Despite his continued attacks on the "Catholic National Socialist" museum and state (p. 301) and his contempt for humanity, exemplified by the conduct of his housekeeper in taking advantage of him after his wife's death, Reger describes how he overcame his initial inclination to suicide and managed to survive her. He found himself let down by art, which proved useless to him at the decisive moment:

"no matter how many great spirits and how many Old Masters we have taken as companions, they can't replace any people, said Reger, in the end we are abandoned by all these so-called great spirits and by these so-called Old Masters, and we see that we are mocked in the meanest way by these great spirits and Old Masters". (pp. 291-2)

Convinced that people are the only possible means of survival, Reger re-engages with the world, aided only by his "misuse" of Schopenhauer (p. 288) and by the White-bearded Man, the only work in the museum to have stood up to his scrutiny for thirty years.

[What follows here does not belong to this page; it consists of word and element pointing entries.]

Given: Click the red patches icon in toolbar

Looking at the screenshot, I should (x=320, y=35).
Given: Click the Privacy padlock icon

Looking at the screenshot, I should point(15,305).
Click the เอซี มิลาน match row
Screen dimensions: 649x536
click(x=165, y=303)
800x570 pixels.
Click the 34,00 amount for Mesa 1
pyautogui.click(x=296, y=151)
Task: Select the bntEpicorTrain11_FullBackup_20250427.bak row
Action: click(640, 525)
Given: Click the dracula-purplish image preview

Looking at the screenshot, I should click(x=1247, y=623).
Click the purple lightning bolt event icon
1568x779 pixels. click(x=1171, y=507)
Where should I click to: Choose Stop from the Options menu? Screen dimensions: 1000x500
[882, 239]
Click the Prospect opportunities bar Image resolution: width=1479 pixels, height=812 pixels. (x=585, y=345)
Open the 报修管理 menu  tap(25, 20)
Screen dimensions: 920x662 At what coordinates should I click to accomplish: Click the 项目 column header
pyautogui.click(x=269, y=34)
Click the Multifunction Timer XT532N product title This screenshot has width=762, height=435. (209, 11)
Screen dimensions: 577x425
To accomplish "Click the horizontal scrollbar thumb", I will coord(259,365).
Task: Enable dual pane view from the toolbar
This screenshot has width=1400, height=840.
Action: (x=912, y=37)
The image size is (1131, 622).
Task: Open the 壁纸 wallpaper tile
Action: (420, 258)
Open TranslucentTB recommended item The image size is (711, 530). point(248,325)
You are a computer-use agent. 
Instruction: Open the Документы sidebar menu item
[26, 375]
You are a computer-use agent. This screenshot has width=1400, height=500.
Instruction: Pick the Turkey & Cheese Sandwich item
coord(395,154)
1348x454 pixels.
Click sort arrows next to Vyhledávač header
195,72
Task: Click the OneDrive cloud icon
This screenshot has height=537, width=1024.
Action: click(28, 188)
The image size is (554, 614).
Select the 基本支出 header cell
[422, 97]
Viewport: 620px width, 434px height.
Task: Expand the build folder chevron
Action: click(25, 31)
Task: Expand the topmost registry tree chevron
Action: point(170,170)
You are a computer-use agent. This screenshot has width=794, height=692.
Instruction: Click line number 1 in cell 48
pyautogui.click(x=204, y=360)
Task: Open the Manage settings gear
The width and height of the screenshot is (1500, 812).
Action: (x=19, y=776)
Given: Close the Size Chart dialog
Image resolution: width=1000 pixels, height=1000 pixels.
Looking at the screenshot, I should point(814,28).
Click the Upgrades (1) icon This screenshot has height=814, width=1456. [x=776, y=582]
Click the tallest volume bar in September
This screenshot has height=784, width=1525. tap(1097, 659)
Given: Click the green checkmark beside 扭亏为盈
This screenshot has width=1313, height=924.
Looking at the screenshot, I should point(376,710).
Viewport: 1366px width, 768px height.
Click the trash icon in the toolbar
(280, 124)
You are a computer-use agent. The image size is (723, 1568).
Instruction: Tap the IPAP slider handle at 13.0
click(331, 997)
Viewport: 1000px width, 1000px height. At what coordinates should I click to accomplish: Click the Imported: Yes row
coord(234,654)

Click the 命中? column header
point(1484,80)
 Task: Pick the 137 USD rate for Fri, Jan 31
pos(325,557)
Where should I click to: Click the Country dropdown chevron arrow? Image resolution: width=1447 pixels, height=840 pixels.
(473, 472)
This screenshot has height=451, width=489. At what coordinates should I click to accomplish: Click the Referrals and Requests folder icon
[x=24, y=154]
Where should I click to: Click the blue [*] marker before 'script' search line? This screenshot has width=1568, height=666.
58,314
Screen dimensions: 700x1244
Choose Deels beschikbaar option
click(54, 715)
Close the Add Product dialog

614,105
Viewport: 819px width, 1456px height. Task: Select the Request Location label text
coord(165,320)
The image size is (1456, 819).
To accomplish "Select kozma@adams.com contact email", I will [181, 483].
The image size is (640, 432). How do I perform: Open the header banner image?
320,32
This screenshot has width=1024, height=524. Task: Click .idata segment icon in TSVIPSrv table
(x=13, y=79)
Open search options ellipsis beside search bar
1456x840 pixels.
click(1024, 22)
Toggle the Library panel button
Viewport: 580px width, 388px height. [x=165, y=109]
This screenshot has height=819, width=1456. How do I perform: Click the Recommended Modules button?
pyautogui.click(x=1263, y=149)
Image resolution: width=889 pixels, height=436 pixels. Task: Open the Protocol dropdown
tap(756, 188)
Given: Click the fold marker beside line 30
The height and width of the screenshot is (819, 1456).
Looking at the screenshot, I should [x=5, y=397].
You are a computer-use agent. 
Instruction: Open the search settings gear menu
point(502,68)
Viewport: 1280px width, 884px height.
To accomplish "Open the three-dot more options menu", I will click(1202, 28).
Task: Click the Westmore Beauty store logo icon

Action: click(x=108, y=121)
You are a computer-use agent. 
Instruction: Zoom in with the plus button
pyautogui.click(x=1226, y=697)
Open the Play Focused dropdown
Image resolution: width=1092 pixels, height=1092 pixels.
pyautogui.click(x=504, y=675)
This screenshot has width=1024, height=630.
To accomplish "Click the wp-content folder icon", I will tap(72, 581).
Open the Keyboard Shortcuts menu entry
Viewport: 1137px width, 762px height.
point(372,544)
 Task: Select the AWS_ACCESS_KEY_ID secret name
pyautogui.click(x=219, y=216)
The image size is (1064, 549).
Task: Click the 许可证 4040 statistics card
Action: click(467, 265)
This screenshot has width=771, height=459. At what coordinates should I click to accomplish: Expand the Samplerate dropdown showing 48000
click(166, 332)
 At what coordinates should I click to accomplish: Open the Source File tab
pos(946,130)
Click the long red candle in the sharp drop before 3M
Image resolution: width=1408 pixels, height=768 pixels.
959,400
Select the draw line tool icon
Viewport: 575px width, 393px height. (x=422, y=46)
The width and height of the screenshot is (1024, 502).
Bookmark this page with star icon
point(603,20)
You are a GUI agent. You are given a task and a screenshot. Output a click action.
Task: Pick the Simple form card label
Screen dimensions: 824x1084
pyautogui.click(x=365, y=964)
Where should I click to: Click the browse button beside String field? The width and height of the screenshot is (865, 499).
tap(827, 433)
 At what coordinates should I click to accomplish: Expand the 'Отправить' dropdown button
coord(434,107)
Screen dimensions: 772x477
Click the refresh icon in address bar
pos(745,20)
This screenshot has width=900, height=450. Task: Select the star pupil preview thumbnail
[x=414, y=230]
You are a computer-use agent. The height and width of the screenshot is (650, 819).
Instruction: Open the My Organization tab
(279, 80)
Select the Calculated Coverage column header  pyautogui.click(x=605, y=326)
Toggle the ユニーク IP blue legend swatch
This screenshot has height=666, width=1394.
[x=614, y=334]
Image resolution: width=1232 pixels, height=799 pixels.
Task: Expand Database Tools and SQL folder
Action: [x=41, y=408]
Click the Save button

The book concludes with Reger revealing the true purpose of his arranging to meet Atzbacher: to invite him to a performance of The Broken Jug that evening, despite his own hatred for drama. Atzbacher accepts, reporting that "the performance was terrible".

==Epigraph==

The epigraph, attributed to Kierkegaard, reads (in English translation) "The punishment matches the guilt: to be deprived of all
appetite for life, to be brought to the highest degree of weariness of life." Its source is the final dated entry in Kierkegaard's notebooks, written a week before his death: a note dated 25 September 1855 and entitled "This Life's Destiny, Understood from a Christian Point of View". In fuller context, and translated directly from Kierkegaard's original:

I came into existence through a crime. I came into existence against God’s will. The guilt―which in a sense is not mine, even though it makes me a criminal in God’s eyes―is to give life. The punishment corresponds to the guilt: to be deprived of all lust for life, to be led to the most extreme degree of weariness with life.

==Adaptation==
The novel was the basis for the 2011 comic book Old Masters by Nicolas Mahler.